I'll never look at mozzarella sticks the same way after devouring the crisply fried bread-and-cheese squares of mozzarella in carrozza. But Osteria's starter-course pastas, made from firm semolina, were revelatory.

The unusual gnocchi sardi, more tiny pastas than puffy dumplings, were a shade salty (saltiness also dogged the John Dory tartare). But I found the texture of those grooved little "gnocchi" shells, tossed with peas and crumbled prosciutto in a creamy olive oil sauce, totally addictive. The fusilli with fava beans, pecorino and mint were the pasta essence of spring.

The postage-stamp-sized francobolli ravioli sandwiched a dab of creamy robiola cheese between the most delicate pasta skins and the snap of shaved bluefoot mushrooms.

Entrees evoked some heartier, home-cooked dishes. The soulfully slow-braised rabbit casalinga recipe was taught to Michaud by his Italian wife's grandmother, Anna Carrara, and he replicates it faithfully in the pancetta- and sage-infused white-wine gravy, as well as the polenta that stews in a pot nestled in the wood embers of the pizza oven.

An amazingly tender pork chop from Country Time Farm was an impressive centerpiece for a trattoria classic - a crisply fried pork chop Milanese topped with arugula salad. A thick slice of baby lamb, deboned and rolled around an earthy stuffing of ground-lamb parts, concentrates the intensity of roasted meat and rosemary after two hours on the spit. A $60 price tag seems like a lot for the steak "Fiorentina." But the 32-ounce rib steak is more than enough for two, and the well-marbled prime meat painted my palate with a hauntingly herby garlic savor.

The ricciola (yellowtail) was the only dinner entree I didn't like, as the steam oven left the thick white fish with an unpleasantly flabby, undercooked texture. At lunch, where lively salads, pizzas and elegantly crisped paninis are available, you can also avoid the heavy Taleggio asparagus lasagna, which was bound with béchamel as thick as paste.

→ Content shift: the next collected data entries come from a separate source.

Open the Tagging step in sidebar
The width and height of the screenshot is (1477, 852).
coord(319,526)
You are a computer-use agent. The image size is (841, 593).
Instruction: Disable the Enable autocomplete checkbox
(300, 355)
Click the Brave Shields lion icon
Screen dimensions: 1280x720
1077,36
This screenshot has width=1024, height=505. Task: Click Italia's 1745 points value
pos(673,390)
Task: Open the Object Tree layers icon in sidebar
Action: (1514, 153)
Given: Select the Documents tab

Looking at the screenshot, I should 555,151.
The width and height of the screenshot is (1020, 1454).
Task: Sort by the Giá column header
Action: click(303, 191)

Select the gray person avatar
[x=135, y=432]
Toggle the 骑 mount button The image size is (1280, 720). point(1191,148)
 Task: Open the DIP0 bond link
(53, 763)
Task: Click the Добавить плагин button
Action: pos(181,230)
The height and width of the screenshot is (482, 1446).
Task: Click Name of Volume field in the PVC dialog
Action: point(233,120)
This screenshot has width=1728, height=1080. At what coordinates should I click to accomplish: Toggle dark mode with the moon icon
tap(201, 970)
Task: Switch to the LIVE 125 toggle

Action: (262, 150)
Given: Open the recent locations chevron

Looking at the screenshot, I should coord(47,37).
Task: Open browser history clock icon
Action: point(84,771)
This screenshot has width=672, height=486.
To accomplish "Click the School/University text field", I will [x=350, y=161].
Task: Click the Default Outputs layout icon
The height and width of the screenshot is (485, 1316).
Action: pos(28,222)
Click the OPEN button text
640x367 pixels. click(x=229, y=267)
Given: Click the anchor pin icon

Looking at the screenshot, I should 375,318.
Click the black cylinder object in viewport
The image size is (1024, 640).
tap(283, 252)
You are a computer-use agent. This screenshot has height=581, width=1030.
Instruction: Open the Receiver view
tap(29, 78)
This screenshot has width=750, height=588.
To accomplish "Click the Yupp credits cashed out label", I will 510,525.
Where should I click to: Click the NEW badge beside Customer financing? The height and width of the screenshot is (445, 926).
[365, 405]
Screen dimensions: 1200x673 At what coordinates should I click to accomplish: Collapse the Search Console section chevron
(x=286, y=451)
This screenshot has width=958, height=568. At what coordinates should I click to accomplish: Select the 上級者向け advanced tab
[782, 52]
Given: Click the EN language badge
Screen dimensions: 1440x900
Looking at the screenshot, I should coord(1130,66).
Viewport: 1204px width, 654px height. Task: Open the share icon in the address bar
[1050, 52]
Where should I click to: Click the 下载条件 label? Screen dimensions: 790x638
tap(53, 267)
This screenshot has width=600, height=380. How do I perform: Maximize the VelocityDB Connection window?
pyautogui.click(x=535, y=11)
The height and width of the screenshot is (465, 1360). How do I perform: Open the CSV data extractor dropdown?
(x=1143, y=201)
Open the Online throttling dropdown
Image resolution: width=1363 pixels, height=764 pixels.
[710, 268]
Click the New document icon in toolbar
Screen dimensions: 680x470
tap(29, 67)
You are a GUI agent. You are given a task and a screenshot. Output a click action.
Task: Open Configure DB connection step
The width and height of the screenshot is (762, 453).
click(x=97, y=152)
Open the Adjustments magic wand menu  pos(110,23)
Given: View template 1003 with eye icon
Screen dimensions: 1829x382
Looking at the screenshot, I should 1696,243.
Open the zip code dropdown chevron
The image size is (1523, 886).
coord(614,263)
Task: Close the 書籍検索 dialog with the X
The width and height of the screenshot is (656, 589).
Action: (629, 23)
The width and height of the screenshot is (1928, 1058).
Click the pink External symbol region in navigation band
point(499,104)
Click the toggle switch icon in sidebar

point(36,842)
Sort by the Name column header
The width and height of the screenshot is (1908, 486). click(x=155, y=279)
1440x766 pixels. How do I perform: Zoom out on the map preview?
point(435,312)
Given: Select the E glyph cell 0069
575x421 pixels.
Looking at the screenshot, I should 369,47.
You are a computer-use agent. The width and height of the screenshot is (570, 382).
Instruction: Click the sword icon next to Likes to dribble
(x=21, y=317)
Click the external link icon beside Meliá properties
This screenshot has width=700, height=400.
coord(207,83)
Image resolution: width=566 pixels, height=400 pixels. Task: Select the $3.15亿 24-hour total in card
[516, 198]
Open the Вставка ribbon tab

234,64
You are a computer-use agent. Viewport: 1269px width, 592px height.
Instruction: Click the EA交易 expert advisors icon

Otherwise, my three meals were a dream, down to the sides of crisply fried Roman artichokes and thick, smoky spears of wood-grilled asparagus.

Even dessert brought some unexpected delights, from a gently sweetened polenta pudding topped with hazelnut chocolate gianduja to an array of stunningly silky frozen treats. A creamy coconut gelato tingled with a surprising afterburn of chiles. And sorbetti of blueberry and strawberry were the distilled frozen nectar of the ripest fruit.

Could these be the sorbetti that save North Broad Street? I'll drink a shot glass of perfect espresso to that. Actually, give me another.